BAYH’S UNIQUE BRAND OF FISCAL RESPONSIBILITY…. Sen. Evan Bayh (D-Ind.) wants to encourage his party to take the lead on deficit reduction, so he took his message to the op-ed page of the Wall Street Journal. If there’s one piece of media real estate that connects with Democratic policymakers, it’s the WSJ. (Presumably, Bayh intended to tout the message on Hannity, but couldn’t get booked.)
Bayh recognizes that GOP lawmakers and the previous administration made a mess of things, and wants to see Democrats get the country’s fiscal matters back on track.
Any serious effort to control the deficit must begin with spending restraint. Efficiency and frugality, common virtues in the private sector, must be incorporated into government. Congress should enact health-care reform that actually lowers the deficit. For the next fiscal year, assuming the economy has gathered sufficient momentum, we should freeze domestic discretionary spending, limit increases in defense spending to the rate of inflation, forgo pay raises for federal workers, and institute a federal hiring freeze.
Democrats would be wise to ignore this misguided advice.
For one thing, it’d be easier to lower the costs of health care, if only lawmakers like Bayh would support the public option and other cost-saving measures endorsed by the White House. For another, Bayh’s ideas for cutbacks are a recipe for disaster. As Tim Fernholz noted, “Freezing domestic discretionary spending is insane during a recovery, as is a freezing federal hiring — that’s the recipe for a double-dip recession.”
Spending restraint will not come easily to the Democratic Party. Pent-up demand for investment in education, health care and the environment is understandable after the Bush years. But long-term progressive government can’t be built on a foundation of debt and deficits. We cannot indefinitely share with the less-fortunate resources we do not possess.

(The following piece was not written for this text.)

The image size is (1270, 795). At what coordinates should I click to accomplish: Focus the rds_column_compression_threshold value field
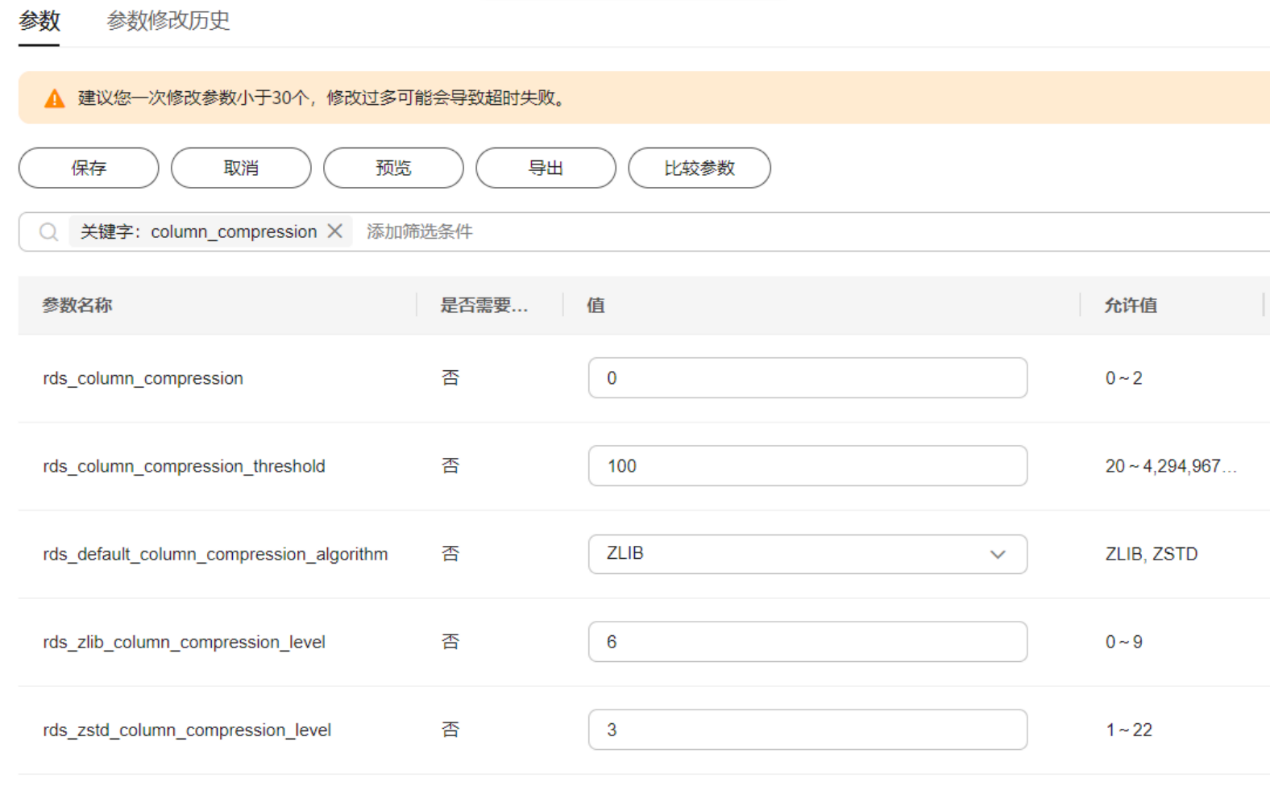pos(807,466)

I see. The “less-fortunate” — including middle-class families who’d benefit from affordable health care and broader access to education — will have to wait until the mountains of Republican-generated debt are addressed.
This might be slightly more credible from Bayh if he hadn’t recently endorsed adding a quarter of a trillion dollars to the deficit for a tax cut that would exclusively benefit mutli-millionaires and billionaires.
Sure, senator, tell us again about the dangers of debt and deficits, and how working families should wait but Paris Hilton shouldn’t.